→ **Instructions for the task**: Retype the rows from the line with "Open the Data wystawienia date dropdown" up to and including the line with "coord(442,283)", leaving the pictures out of your answer.

→ **Data listing**:
————

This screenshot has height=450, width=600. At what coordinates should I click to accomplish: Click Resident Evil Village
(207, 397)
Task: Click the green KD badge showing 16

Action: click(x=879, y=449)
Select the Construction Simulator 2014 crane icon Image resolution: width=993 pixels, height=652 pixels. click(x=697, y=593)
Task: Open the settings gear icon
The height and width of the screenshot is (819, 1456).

————

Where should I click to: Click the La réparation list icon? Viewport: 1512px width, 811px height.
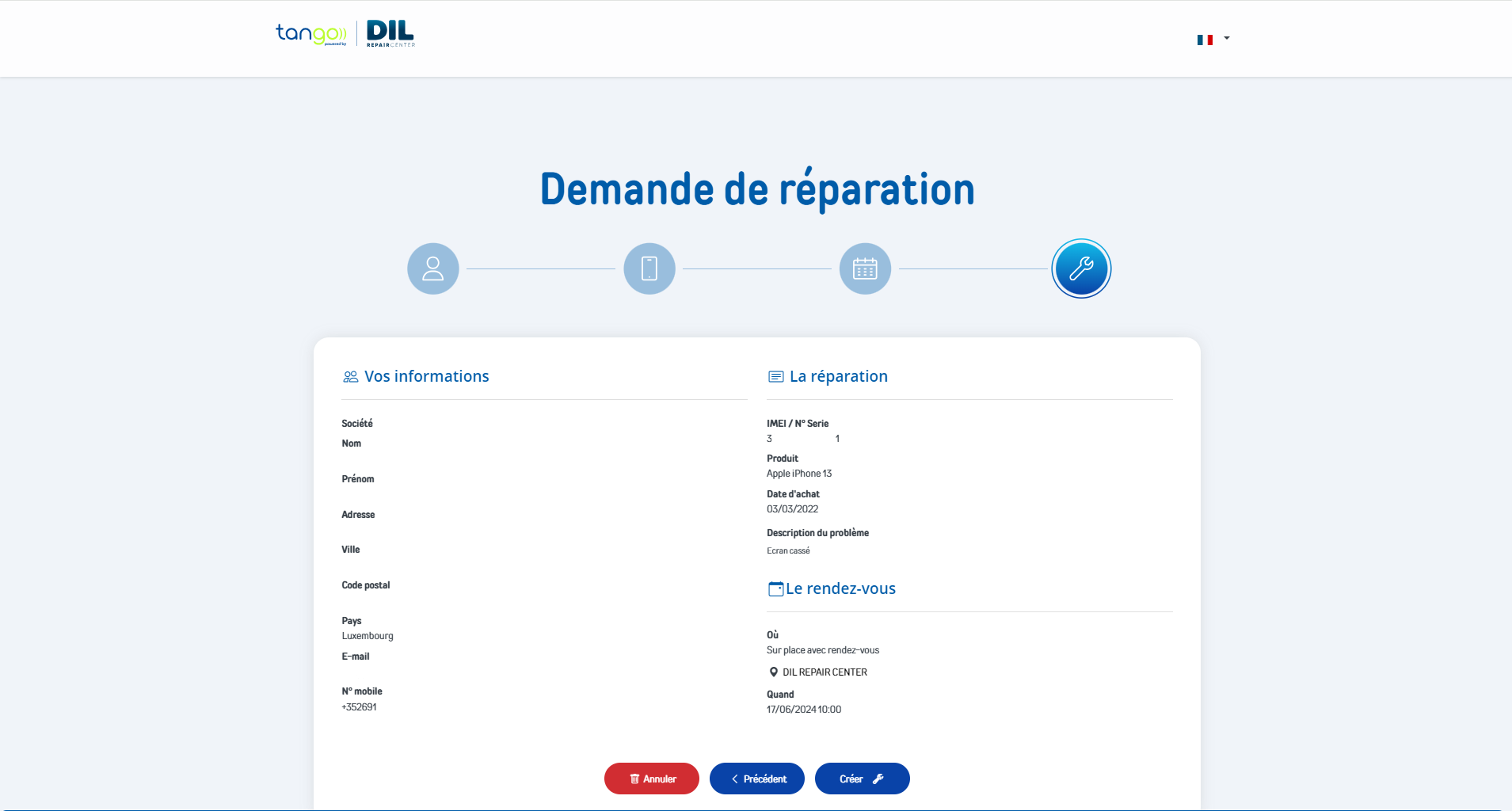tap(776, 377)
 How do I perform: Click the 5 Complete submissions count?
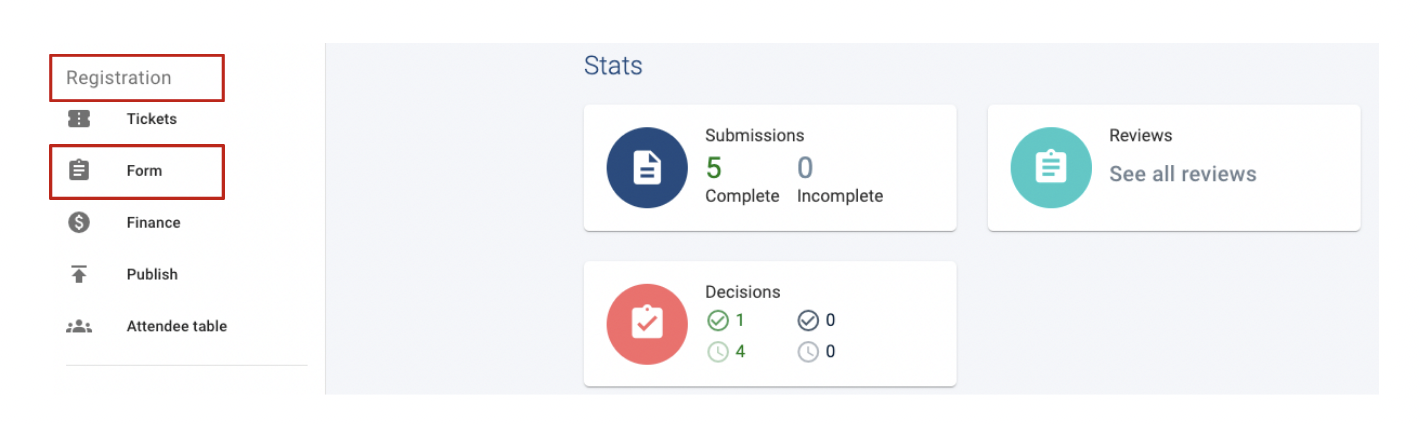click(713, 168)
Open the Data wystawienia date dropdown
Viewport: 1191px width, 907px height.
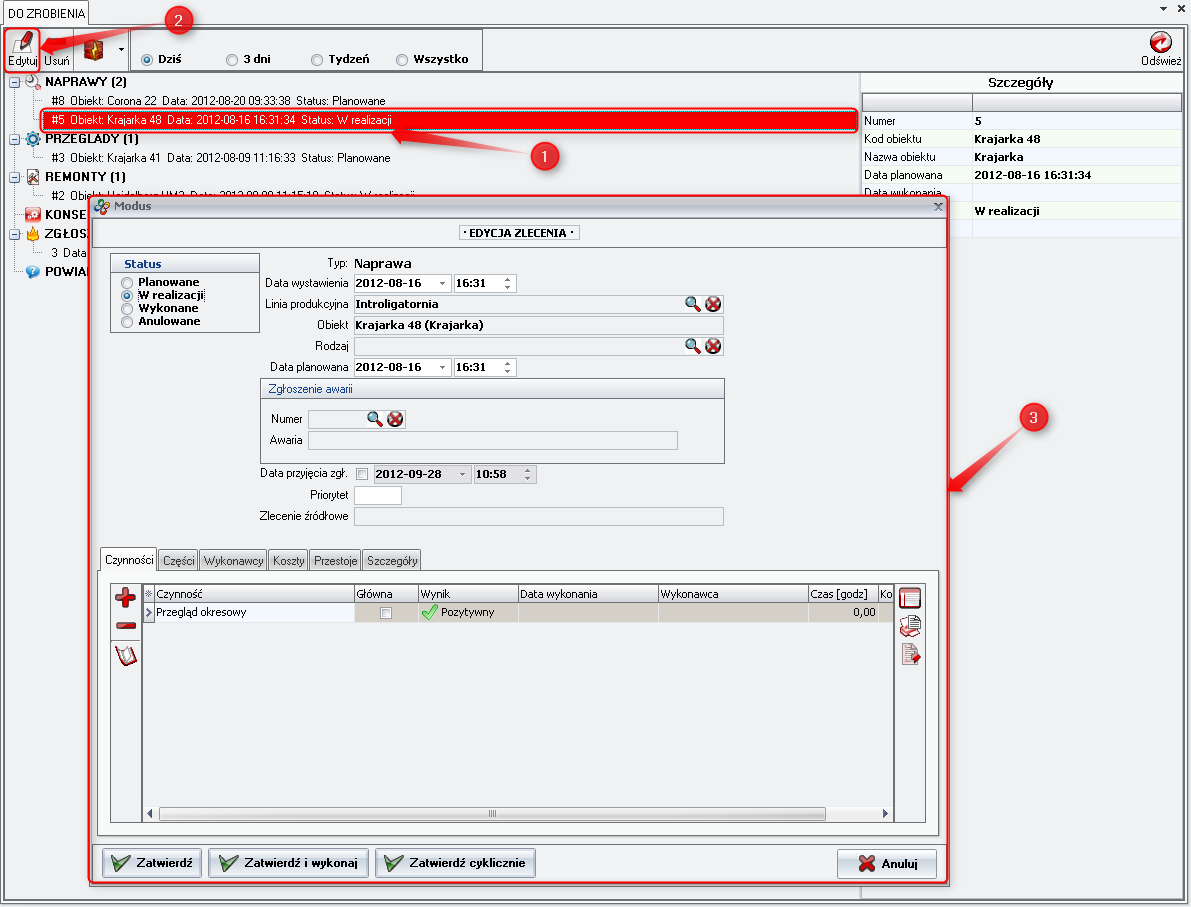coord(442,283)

————

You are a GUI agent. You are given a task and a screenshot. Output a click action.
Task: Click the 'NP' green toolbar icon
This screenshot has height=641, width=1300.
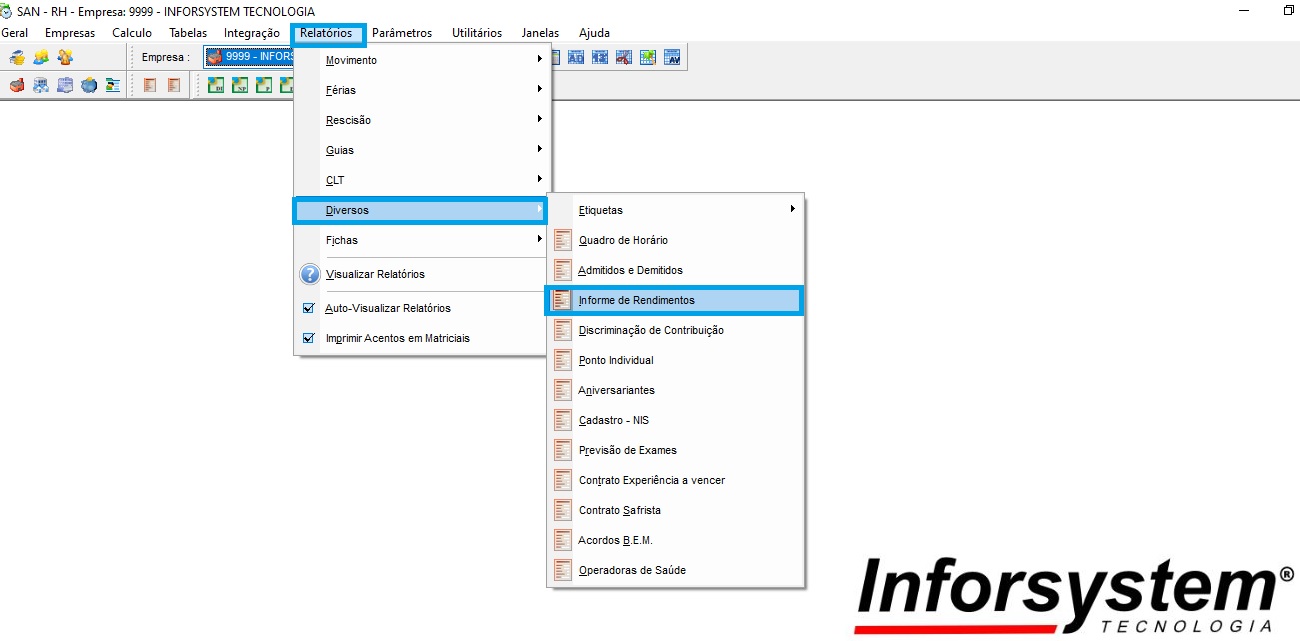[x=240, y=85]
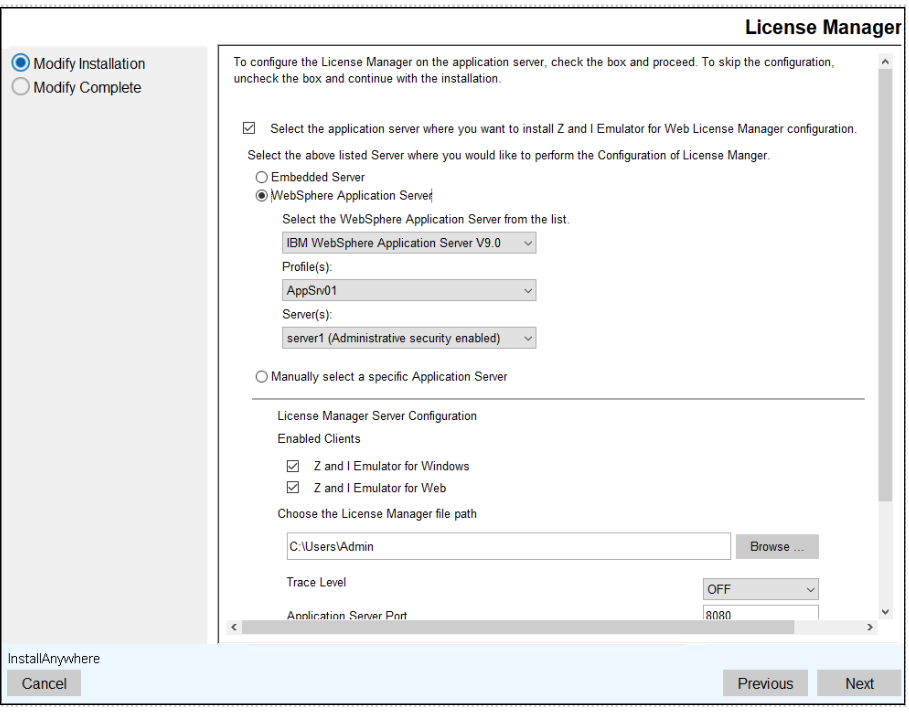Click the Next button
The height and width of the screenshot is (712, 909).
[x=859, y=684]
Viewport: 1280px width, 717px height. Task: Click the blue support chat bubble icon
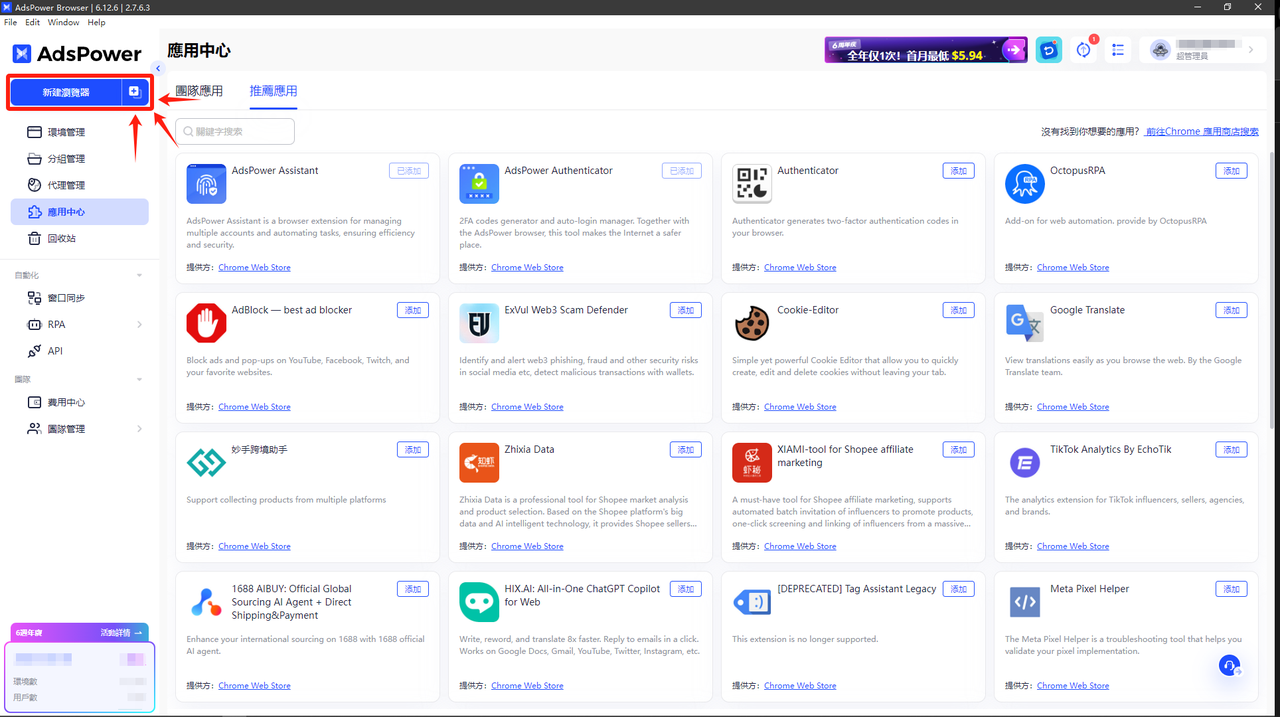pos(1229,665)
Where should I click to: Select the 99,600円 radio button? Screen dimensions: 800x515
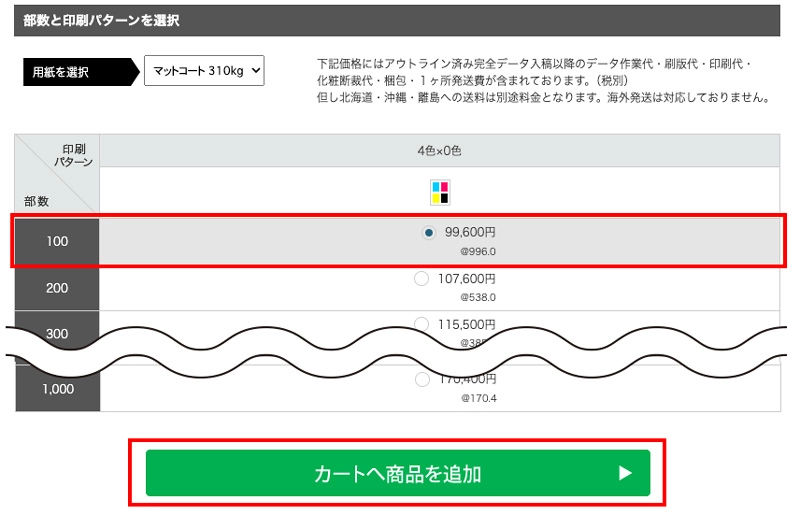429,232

————

→ **Solution for this problem**:
Open the Data wystawienia date dropdown
Viewport: 1191px width, 907px height.
coord(442,283)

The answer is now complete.